• _WHAT IS EXPECTED_
Copy the text about local companies in Guyana's oil and gas sector word for word, from "But, claiming the" up to and including "industry required it.".

• _EXTRACTED TEXT_

Local companies must be observant and wise when it comes to investing in Guyana’s developing oil and gas sector, says Chief Executive Officer (CEO) of Africa Energy Consortium, Ghanaian politician, lawyer, and diplomat, Kwame Jantuah. He made these comments as he presented, “The Evolution of Local Content: The Ghanaian Example”, during the Guyana International Petroleum Exhibition (GIPEX) 2019, that was held last week in Kingston Georgetown.

Jantuah said that it is cheaper for the operators to buy in-country than import products and services. He noted that nearly 80% of the money spent by oil companies is in procurement, which automatically places the onus not only on government, but also on businesses to find out what these monies are spent on, and “claim the turf”.

But, claiming the turf also forces local companies to become more competitive by ensuring that their standards are elevated – which is the deciding factor in getting a foot into the industry. “…Claim the turf once you understand what the quality requirements are, and get to know the kind of certification and standards that are required,” said Jantuah.

In conveying the Ghanaian example, Jantuah said that local companies were forced to raise their standards because the industry required it.

“So, for example, in the agricultural sector, it is people like you and I who work on the rigs and on the FPSOs and people eat, hence there is demand for agricultural produce. But if the quality of the produce is not of international standard and has a lot of bacteria and pesticides it won’t be patronized for sale because the operators cannot afford any of their technical staff to fall sick from the food supplied because of the kind of strict rotation of technical crew required,” he said.

Jantuah said that Ghanaian companies had to stand by and watch as operators imported their fresh produce. This continued until local companies “got the drift” and started growing fresh produce under greenhouse conditions.

This ultimately led to local companies extended beyond the oil and gas industry, as other local and export markets for the producers began to open.

“Don’t think money, think quality of product because a good product will bring the money in and make one competitive,” he said.

• _LISTED ENTRIES_
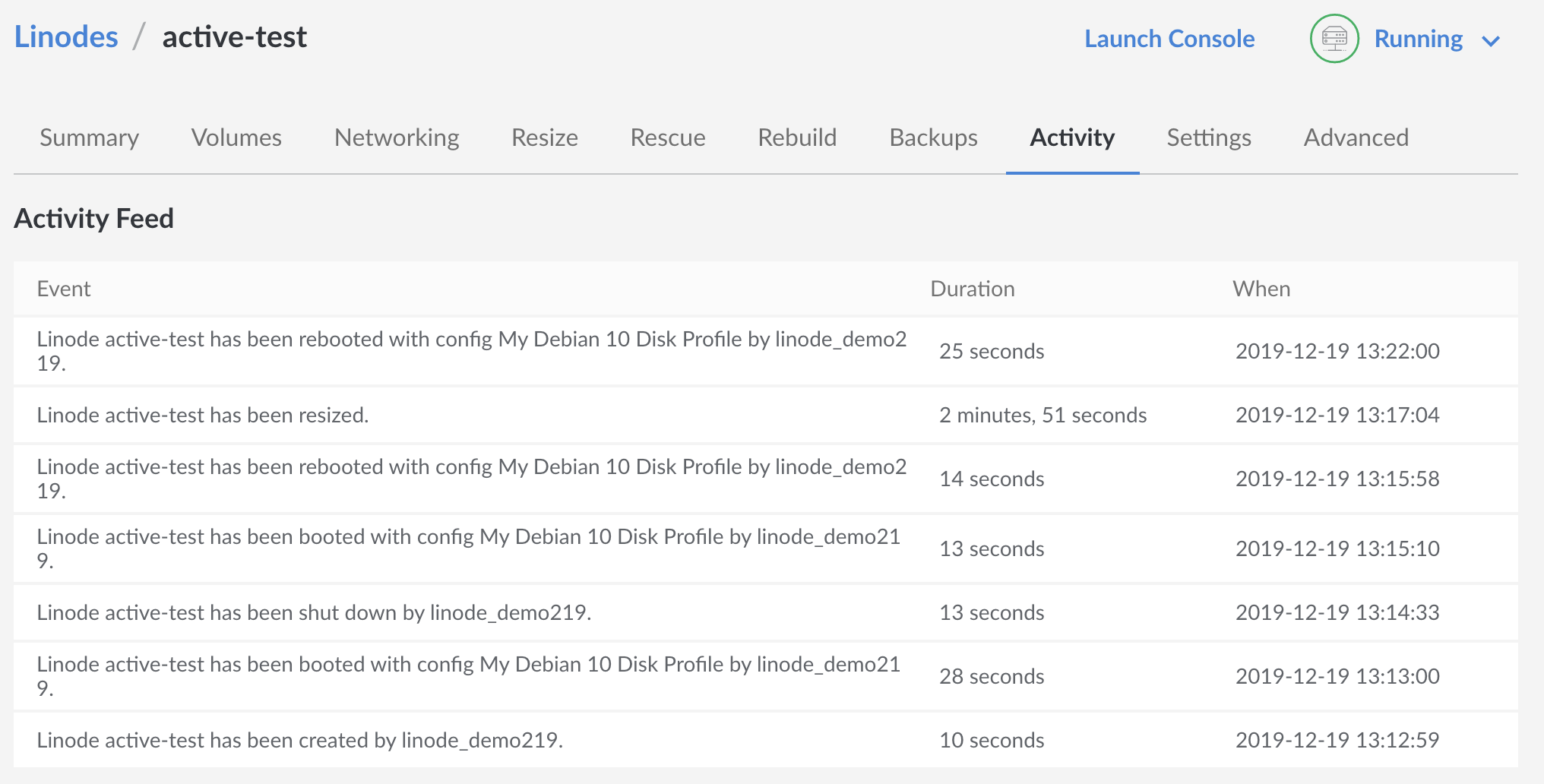Click the When column header
The height and width of the screenshot is (784, 1544).
pos(1261,289)
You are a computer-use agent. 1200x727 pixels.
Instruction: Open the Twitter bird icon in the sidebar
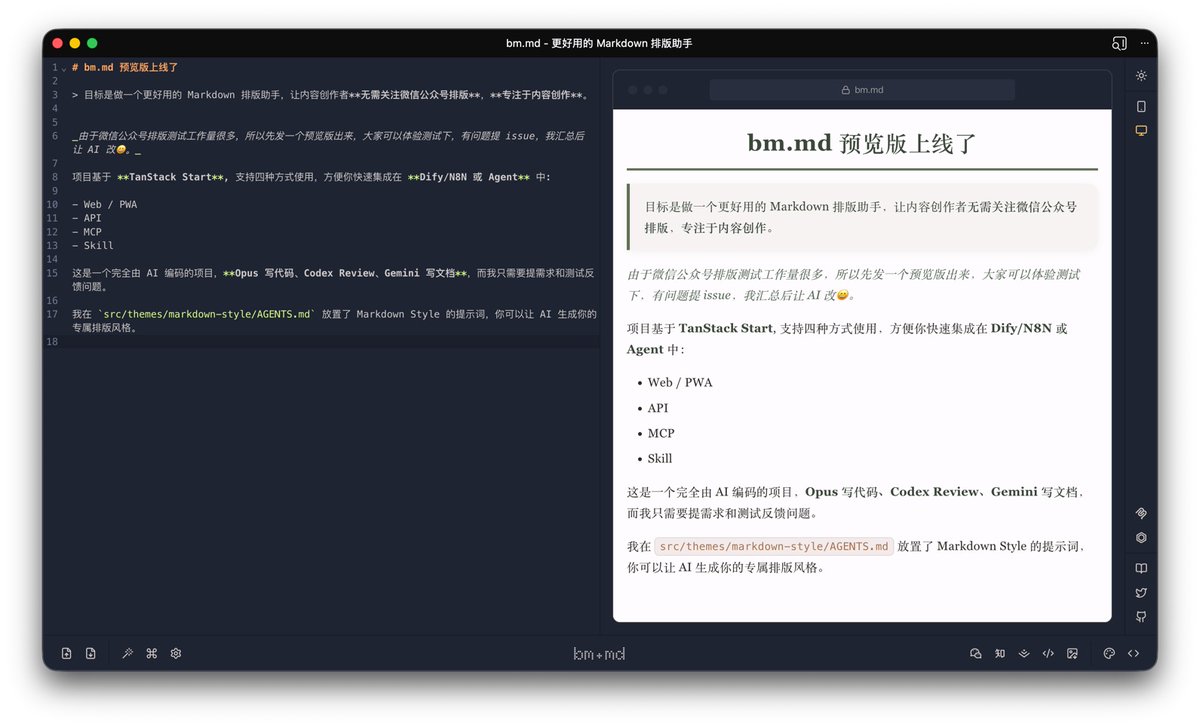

• _EXERCISE OUTPUT_
But, claiming the turf also forces local companies to become more competitive by ensuring that their standards are elevated – which is the deciding factor in getting a foot into the industry. “…Claim the turf once you understand what the quality requirements are, and get to know the kind of certification and standards that are required,” said Jantuah.

In conveying the Ghanaian example, Jantuah said that local companies were forced to raise their standards because the industry required it.